Pharmasset's PSI-938 gets US FDA fast track status to treat chronic hepatitis C infection
Pharmasset, Inc. has received fast track designation from the US Food and Drug Administration (FDA) for PSI-938 for the treatment of chronic Hepatitis C Virus (HCV) infection. PSI-938 is an oral guanosine nucleotide analogue polymerase inhibitor of HCV.
In March 2011, Pharmasset presented data from the NUCLEAR study demonstrating that PSI-938 has potent antiviral activity and is generally safe and well tolerated, both as monotherapy and in combination with Pharmasset's lead nucleotide analogue, PSI-7977. The NUCLEAR study was conducted in treatment naive subjects with genotype 1 HCV who were treated for 14 days with either PSI-938 or a combination of PSI-938 and PSI-7977 with 92% achieving HCV RNA <15IU/mL, the limit of detection, in the combination arms. Pharmasset plans to initiate QUANTUM, an interferon-free combination trial with PSI-938 and PSI-7977 in the third quarter of 2011.

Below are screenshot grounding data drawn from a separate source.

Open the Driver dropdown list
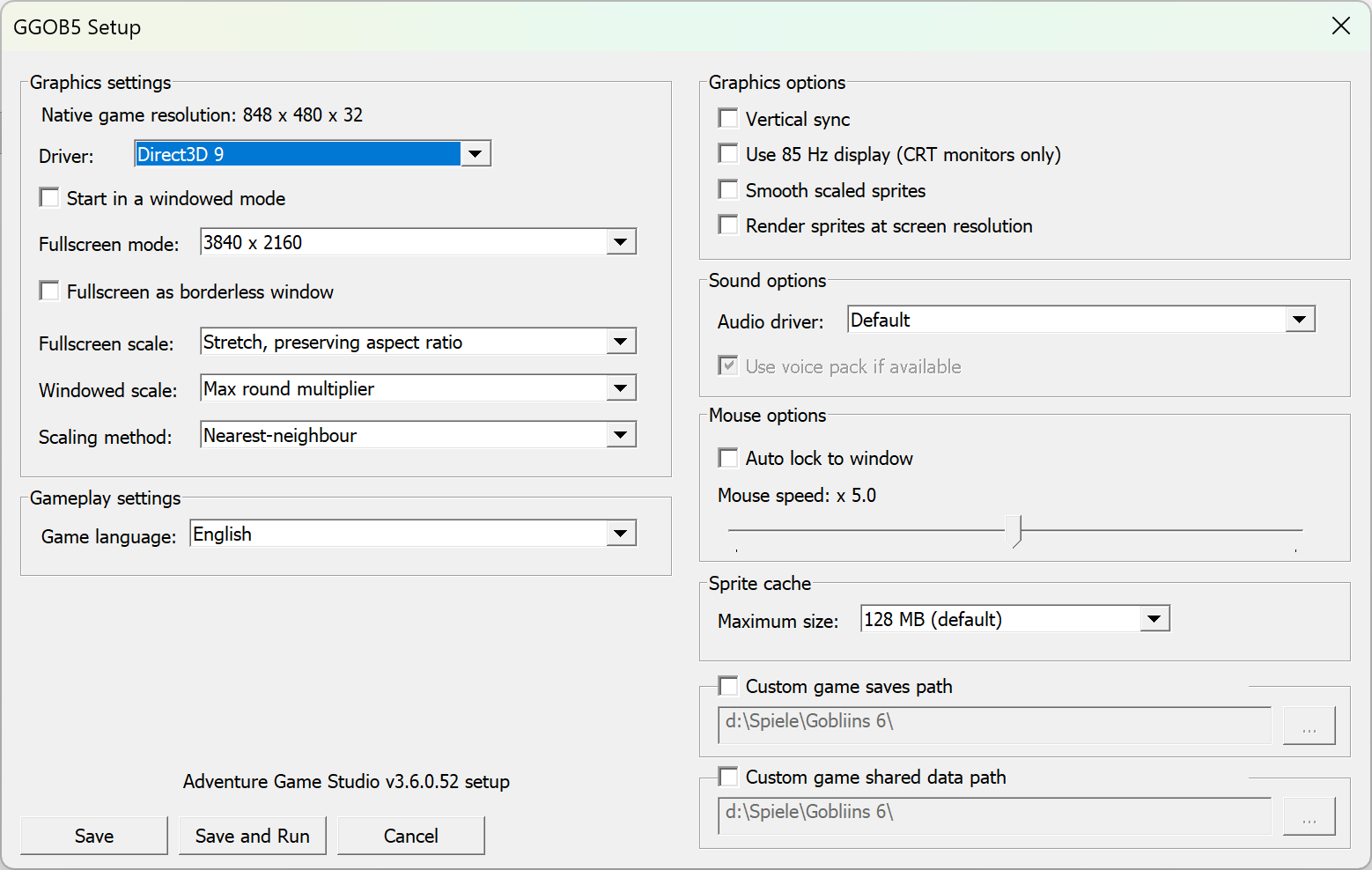coord(475,154)
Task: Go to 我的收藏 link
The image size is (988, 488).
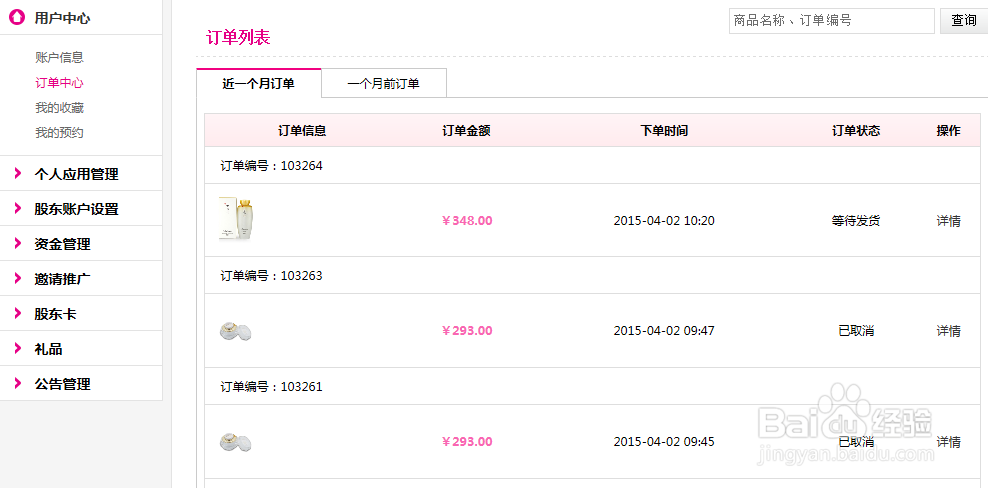Action: tap(59, 108)
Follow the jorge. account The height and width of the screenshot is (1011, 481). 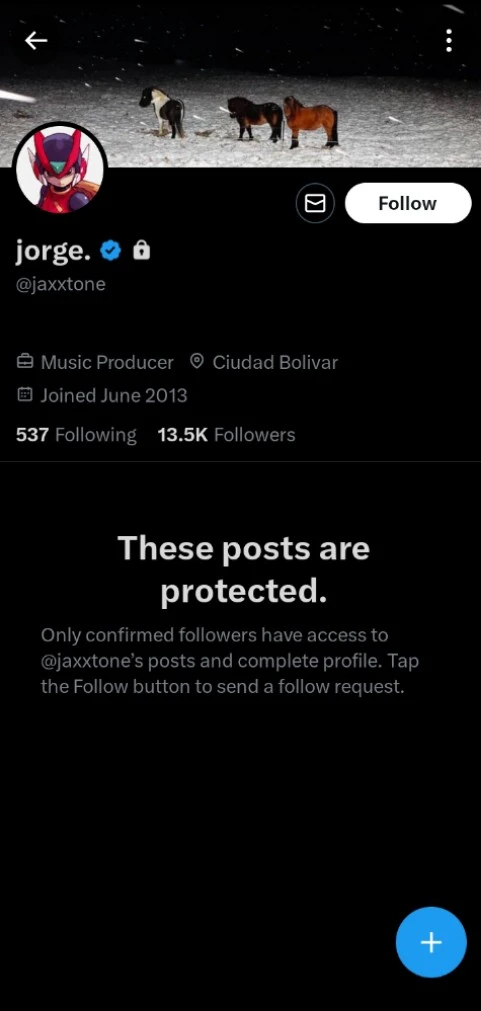click(x=407, y=204)
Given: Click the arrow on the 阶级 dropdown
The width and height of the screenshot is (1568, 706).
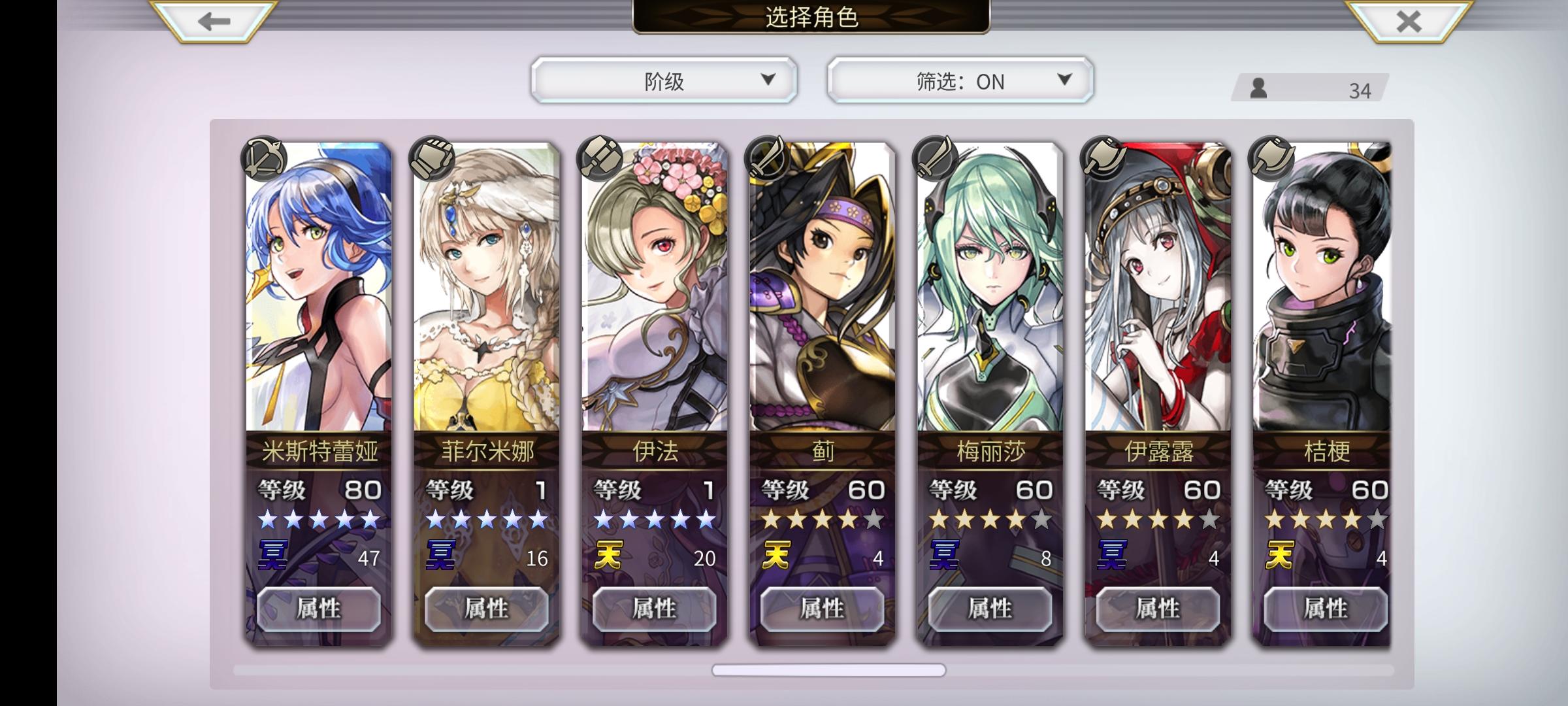Looking at the screenshot, I should click(768, 79).
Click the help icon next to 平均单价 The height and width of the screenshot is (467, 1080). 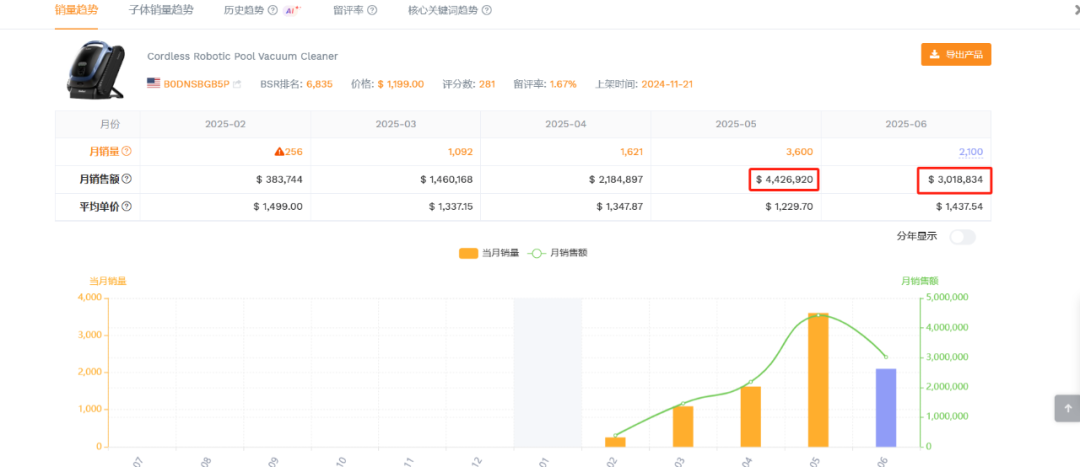click(127, 206)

Under the FDA Modernization Act of 1997, fast track designation may facilitate the development and expedite the review of a drug candidate that is intended for the treatment of a serious and life-threatening condition and demonstrates the potential to address an unmet medical need for such a condition. PSI-938 was granted the fast track designation primarily due to the need for HCV treatments with improved tolerability, safety and efficacy over the existing standard of care for both treatment-naive and treatment-experienced patients.
Pharmasset is a clinical-stage pharmaceutical company committed to discovering, developing, and commercializing novel drugs to treat viral infections.